Meno nascite per le startup nel turismo, ma migliori performance per quelle esistenti: è l’estrema sintesi dell’indagine annuale condotta dall’Associazione Startup Turismo, che evidenzia come rispetto al periodo della pandemia nel quale c’erano state tante nascite di nuove realtà l’ultimo anno ha registrato un minor numero di nuove costituzioni ma una migliore prestazione delle startup esistenti.
Il consolidamento è confermato anche dagli investimenti raccolti, quest’anno più del doppio rispetto al 2021. A conti fatti questi risultati mostrano aziende che hanno performato bene e alle quali gli investitori hanno rivolto risorse con maggiore certezza. Complessivamente erano 91 gli investimenti registrati nella Survey 2021, mentre per l’edizione 2022 ne sono stati riportati 51 ma con maggior valore.

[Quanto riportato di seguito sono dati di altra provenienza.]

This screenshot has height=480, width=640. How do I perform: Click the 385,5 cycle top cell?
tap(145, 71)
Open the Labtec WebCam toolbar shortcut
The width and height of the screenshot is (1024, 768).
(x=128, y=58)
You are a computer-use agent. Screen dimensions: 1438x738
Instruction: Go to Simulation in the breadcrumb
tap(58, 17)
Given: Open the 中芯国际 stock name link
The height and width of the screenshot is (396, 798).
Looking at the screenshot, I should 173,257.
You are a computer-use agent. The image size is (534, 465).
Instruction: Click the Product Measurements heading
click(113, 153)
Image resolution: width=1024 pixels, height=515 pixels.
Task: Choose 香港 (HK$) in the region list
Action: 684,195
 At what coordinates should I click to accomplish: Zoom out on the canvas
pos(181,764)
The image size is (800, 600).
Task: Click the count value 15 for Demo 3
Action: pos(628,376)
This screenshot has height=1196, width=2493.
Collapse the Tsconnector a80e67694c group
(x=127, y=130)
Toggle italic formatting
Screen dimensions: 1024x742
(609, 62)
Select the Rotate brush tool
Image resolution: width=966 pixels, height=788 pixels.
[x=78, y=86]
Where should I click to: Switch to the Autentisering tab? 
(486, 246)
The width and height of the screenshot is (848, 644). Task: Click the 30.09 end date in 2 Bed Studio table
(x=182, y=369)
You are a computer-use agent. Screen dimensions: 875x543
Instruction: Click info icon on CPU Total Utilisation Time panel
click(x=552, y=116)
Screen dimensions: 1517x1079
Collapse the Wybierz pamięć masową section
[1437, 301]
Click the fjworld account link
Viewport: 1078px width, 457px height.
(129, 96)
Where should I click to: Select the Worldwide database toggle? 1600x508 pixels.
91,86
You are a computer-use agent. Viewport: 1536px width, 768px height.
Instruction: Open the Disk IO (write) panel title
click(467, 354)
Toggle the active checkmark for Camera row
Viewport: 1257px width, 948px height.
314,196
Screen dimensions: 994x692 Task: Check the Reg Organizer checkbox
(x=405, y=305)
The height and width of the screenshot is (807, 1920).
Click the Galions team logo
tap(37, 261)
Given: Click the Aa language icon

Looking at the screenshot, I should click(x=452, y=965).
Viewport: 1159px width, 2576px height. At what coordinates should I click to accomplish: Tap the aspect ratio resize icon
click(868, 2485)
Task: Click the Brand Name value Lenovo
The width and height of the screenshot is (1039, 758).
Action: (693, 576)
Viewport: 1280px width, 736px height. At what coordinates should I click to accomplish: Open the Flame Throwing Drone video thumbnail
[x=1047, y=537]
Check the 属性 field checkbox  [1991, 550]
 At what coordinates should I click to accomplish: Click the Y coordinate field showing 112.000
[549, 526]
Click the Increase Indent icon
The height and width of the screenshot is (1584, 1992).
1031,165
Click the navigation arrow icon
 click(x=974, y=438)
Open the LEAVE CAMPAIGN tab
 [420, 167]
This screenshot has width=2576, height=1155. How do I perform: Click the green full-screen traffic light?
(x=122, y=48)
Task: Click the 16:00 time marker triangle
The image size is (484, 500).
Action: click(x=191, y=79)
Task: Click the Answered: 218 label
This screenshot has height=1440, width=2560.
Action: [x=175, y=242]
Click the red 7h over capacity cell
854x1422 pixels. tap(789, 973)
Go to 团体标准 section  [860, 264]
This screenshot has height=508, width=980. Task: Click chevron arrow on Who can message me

L’indagine dell’associazione registra anche alcune interessanti variazioni nella fonte dei finanziamenti: sono in crescita i fondi di investimento, ora il 40% di tutti i capitali raccolti dalle startup insieme ai business angel, con una media, rispettivamente, di 467mila euro e 265mila euro per round. Il 12% proviene da banche (debito) con una media di 141mila euro per round. Solo il 2% dei capitali raccolti proviene da incubatori e acceleratori; nel turismo manca, per altro, un acceleratore specializzato.
«La finanza pubblica – rileva Karin Venneri, presidente dell’Associazione Startup Turismo – è di vitale importanza ma i bandi a sportello, strutturati seconda la logica first in, best in rischiano di premiare chi è più veloce o più strutturato per rispondere ai documenti del bando e non necessariamente i più meritevoli. Mentre tra gli investitori istituzionali diamo atto a CdP di aver iniziato un efficace processo di rilancio generale per il comparto».
Nel dettaglio poi, l’indagine rileva che il 68% delle startup del turismo è iscritto al registro delle startup innovative. Mentre le agevolazioni più conosciute e utilizzate sono quelle fiscali per gli investitori, l’accesso al fondo di garanzia e l’estensione del rinvio a nuovo delle perdite.
Riguardo poi alla distribuzione geografica e al processo di internazionalizzazione, la survey dell’associazione evidenzia una forte polarizzazione nella distribuzione geografica delle startup: la Lombardia ospita oltre un terzo delle startup italiane del travel (36%), seguita dal Lazio con 12% e al 9% da Toscana, Veneto e la Campania, outsider del sud.
«Noi ci adoperiamo per creare ponti che agevolino l’apertura verso l’estero – osserva Venneri – Ma, un po’ spiace dirlo, le startup italiane si mostrano in gran parte troppo timide pur non avendo niente da invidiare ai colleghi di altri Paesi, sia in termini di modello sia di inventiva».
Di particolare interesse le conseguenze da “long Covid” che hanno influenzato l’attività delle startup: tra le problematiche avvertite poco o per niente figurano logistica, sicurezza sanitaria e lavoro da remoto. Mentre la mancanza di liquidità e il rapporto con i fornitori sono considerate unadifficoltà da quasi la metà delle startup.
Inoltre, l’indagine riporta anche un’interessante anagrafica sul cosa offrono le startup nel turismo: il 73% offre prevalentemente servizi alle aziende, solo l’8% offre principalmente prodotti.
E ancora il 21% delle startup si occupa di marketplace, il 16% è experience provider e il 15% di tour operating.
Infine, interessante l’età media dei founder, che è tra 35 e 45 anni per il 50% delle startup mentre non ci sono (0%) giovanissimi under 25.